On January 16, 2018, the Purdue Exponent editorial board stated that the Purdue University Global name was "downright deceitful" for using the Purdue name and not including the Kaplan name. In August 2018, former deputy undersecretary of education Bob Shireman called Purdue University Global "a for-profit college masquerading as a public university." Daniels pointed out that Shireman has been accused of misrepresenting facts in his criticisms and had been forced to leave the U.S. Department of Education under a cloud of accusations that he had colluded with short-sellers attempting to reduce stock values in the for-profit sector. PG initially required students to waive most rights to sue the school and submit disputes to arbitration. The American Association of University Professors called this policy "the stuff of predatory for-profit colleges, not a leading public research institution". The AAUP petitioned the Higher Learning Commission, the school's accrediting body, on this issue. In September 2018, Senators Durbin and Brown called for Purdue to get rid of that policy, which came from the Kaplan rulebook. The policy was eliminated within the first year of the acquisition.
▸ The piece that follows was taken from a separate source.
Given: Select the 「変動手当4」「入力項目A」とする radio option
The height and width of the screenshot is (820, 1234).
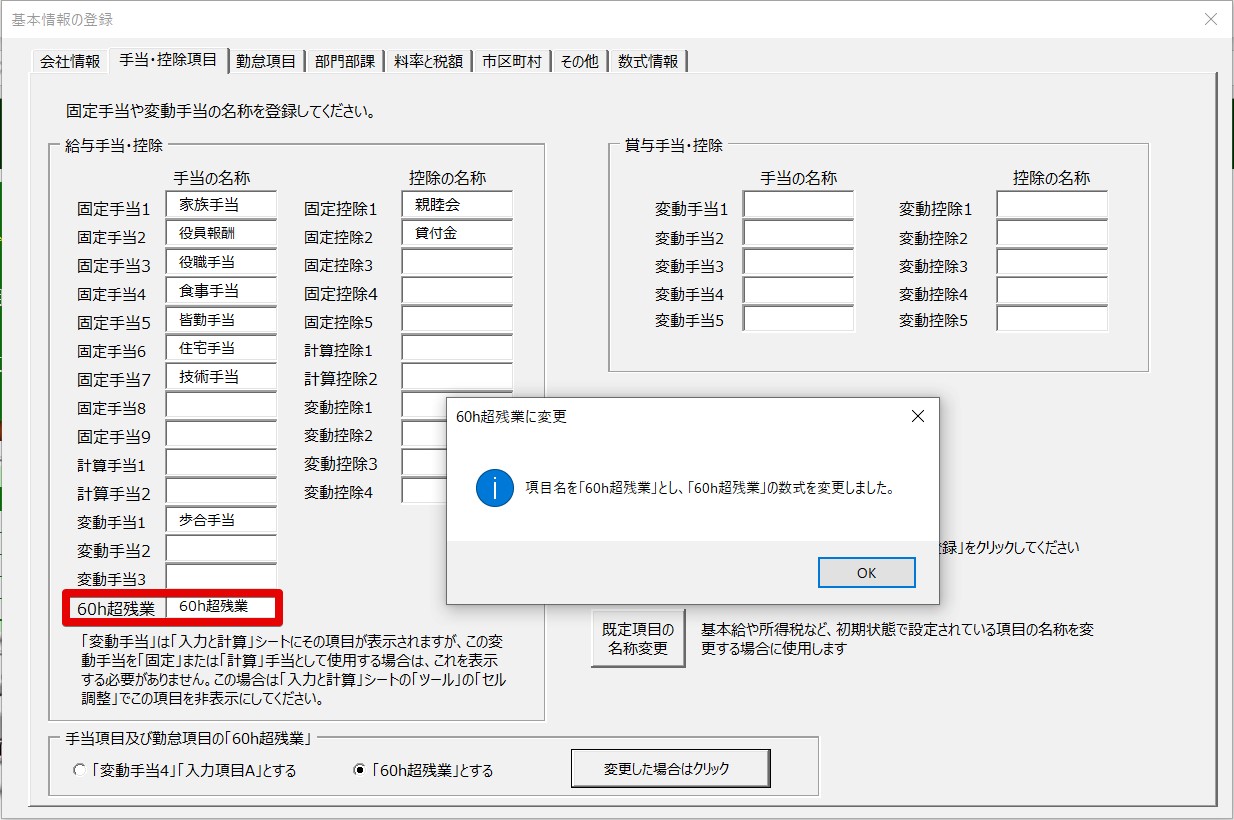Looking at the screenshot, I should click(80, 771).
===Continued objections from Purdue faculty and stakeholders===
In January 2019, the Purdue Exponent stated that faculty were not consulted on the deliberations for the Purdue Global acquisition. Biologist David Sanders, a Purdue professor, university senate member, and local Democratic politician, hypothesized that the deal was enacted to help pay for the tuition freeze at the West Lafayette campus or that "'certain people see this as the future. I refer to it as the Walmart-ization of higher education....It's cheap, it's fast, but in two years, it'll be broken. The same thing is true with this sort of education.'" Sanders added he was concerned about Purdue University Global's $100 million marketing budget.

That same month, professors at Purdue University complained that Purdue Global was enrolling traditional students, which was in opposition to what Global had originally promised. The PG chancellor responded while there was no formal policy that prevented a full-time, traditional student from enrolling in a course as a non-degree seeking student, it was not the university's intent to enroll such students, and that only five of PG's 29,000 students enrolled in a single course in 2018. In May 2019, three professors claimed that Purdue University Global was draining Purdue University's branch campuses, and the deal with Kaplan Higher Education was "online folly. Purdue University CFO Bill Sullivan responded that the degree to which the piece "misread Purdue's financial statements and distorted both the financial state and mission of Purdue Global is truly disappointing and unfortunate." Sullivan added that "In negotiating the acquisition of Kaplan University, we crafted an agreement that provided a nearly impenetrable defense of Purdue's finances.

In January 2020, the Chronicle of Higher Education published a report on Purdue Global titled "Purdue Global Has Had a Rocky Start. Is It Growing Pains or a Sign of Trouble?". In September 2020, the Century Foundation "raised questions about the documents Purdue University Global presented to the Internal Revenue Service when it applied for tax-exempt status in August 2019." Purdue University denied the claims.

In the February issue of Emergency Medical News, two doctors questioned the vetting process of Purdue Global's nursing master's degree programs, which admitted all 500 applicants in Fall, 2019.